Requirement
Once you reach the line containing "Instruction: Select the", return it and every line after it exactly, through the end of the records below, with no pictures.

+ + + + + + +

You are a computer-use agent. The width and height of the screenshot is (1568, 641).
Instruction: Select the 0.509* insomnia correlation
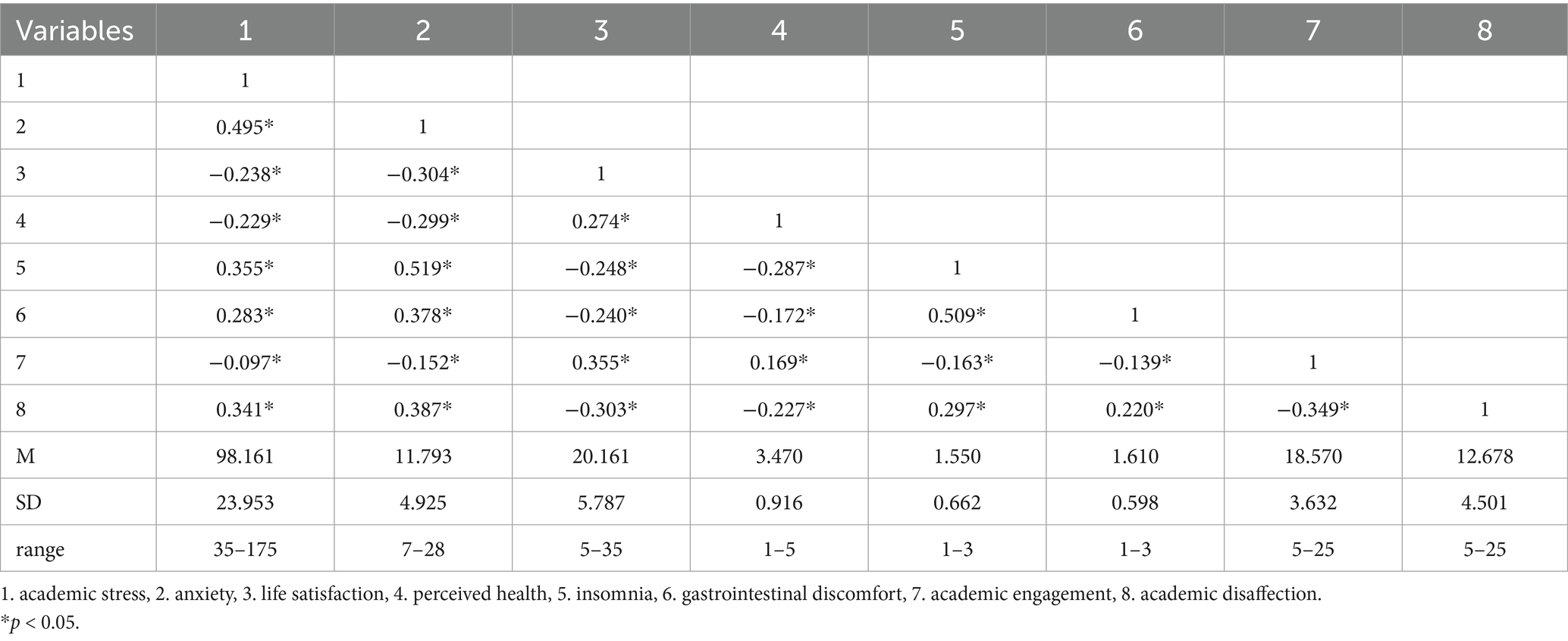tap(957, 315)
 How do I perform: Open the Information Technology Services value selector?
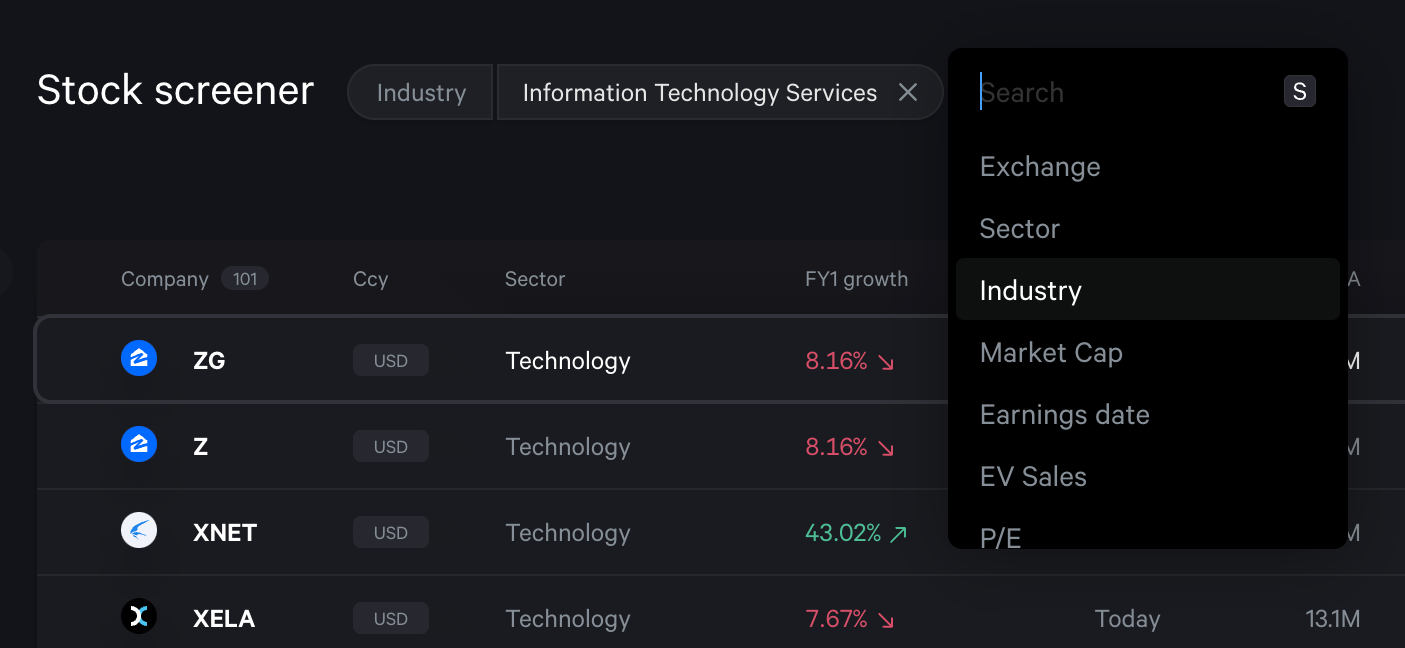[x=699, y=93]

+ + + + + + +

Written solution
Instruction: Select the 0.509* insomnia correlation
tap(957, 315)
 How do I perform: Open the Information Technology Services value selector?
[x=699, y=93]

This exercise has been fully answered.